Le tribunal de Béjaïa a rendu son verdict aujourd’hui, 12 février, dans l’affaire de Lyes Touati. L’acquittement prononcé a soulagé sa famille, camarades et tous ceux qui avaient exprimé leur indignation suite à son emprisonnement.
La campagne de solidarité organisée en faveur de sa libération a sûrement pesé sur la décision du juge. Car elle a démenti publiquement l’accusation « d’appartenance à une organisation terroriste » retenue contre lui. De ce point de vue c’est une victoire à revendiquer face à l’arbitraire. Et une expérience qui montre la voie pour réclamer la libération des nombreux détenus politiques et d’opinion qui croupissent encore en prison pour des motifs farfelus et infondés.

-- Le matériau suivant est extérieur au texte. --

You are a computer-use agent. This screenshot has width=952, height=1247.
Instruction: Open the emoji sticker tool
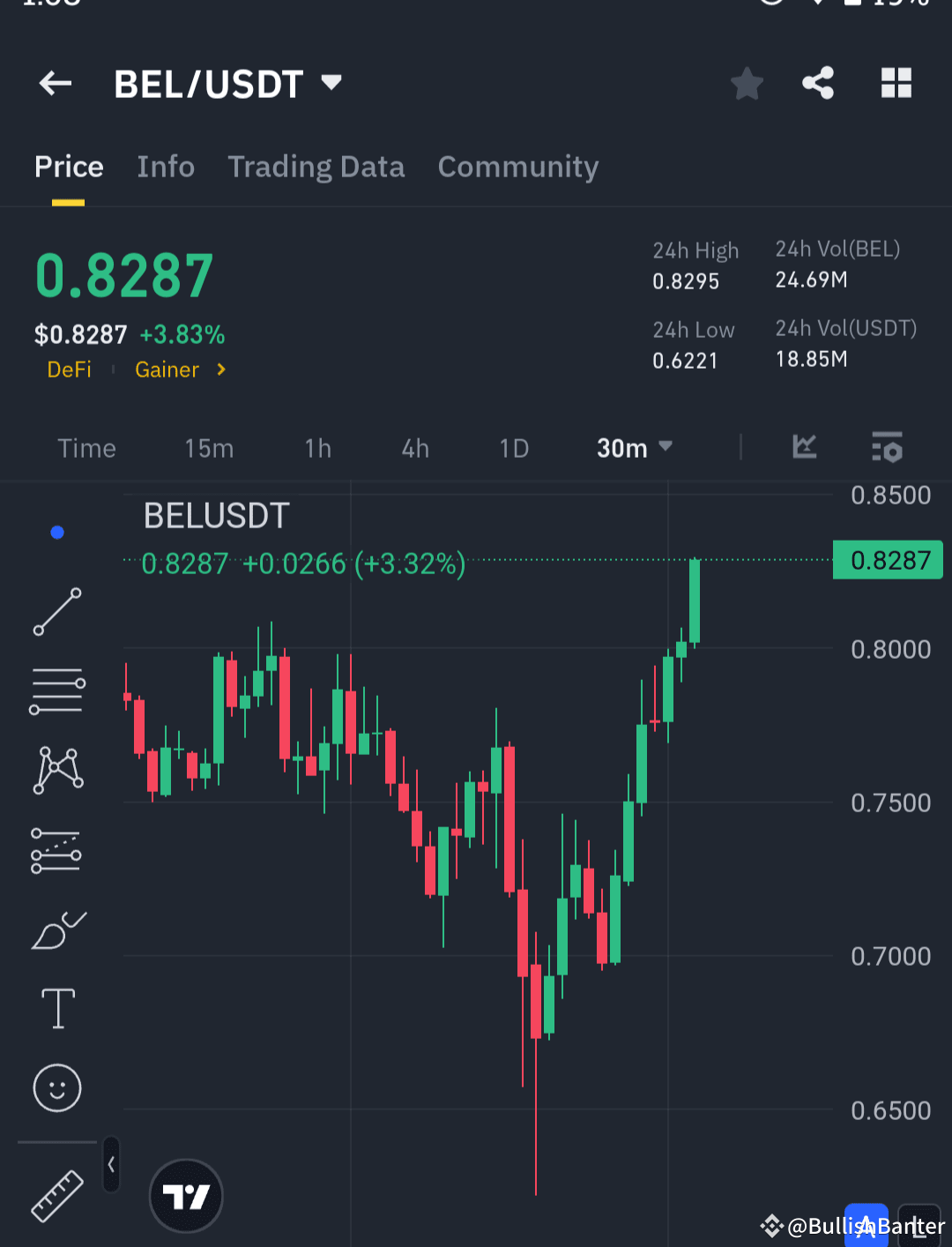click(x=56, y=1087)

Le soulagement qui a accompagné l’annonce de l’acquittement ce matin ne doit toutefois pas nous faire oublier l’ampleur de cette injustice, à savoir son emprisonnement durant deux mois, alors qu’il est innocent. Une injustice rendue possible par le recours abusif et quasi systématique à la détention provisoire. Ainsi, des innocents se retrouvent emprisonnés, perdent leur travail en plus du préjudice moral occasionné à leur famille suite aux décisions des juges qui auront banalisé la condamnation à la prison.
En droit algérien, la détention provisoire est définie par la Constitution de 2020 comme une mesure exceptionnelle. Selon le Code de procédure pénale, elle ne peut être ordonnée que si les obligations du contrôle judiciaire sont jugées insuffisantes. Elle a pour but de préserver la sécurité et l’ordre public (risque de récidive ou de représailles…), de garantir la représentation (risque de soustraction) et le bon déroulement de l’instruction (risque de collusion, suppression des preuves, pressions sur les témoins…). Toutefois la réforme de 2025 tend à élargir cette mesure plutôt que de proposer des alternatives à la détention provisoire.
C’est pourquoi il est plus qu’urgent de condamner le recours systématique à la détention provisoire tout en se mobilisant pour reconquérir les libertés démocratiques les plus élémentaires : liberté d’expression, d’organisation, de grève et de manifestation.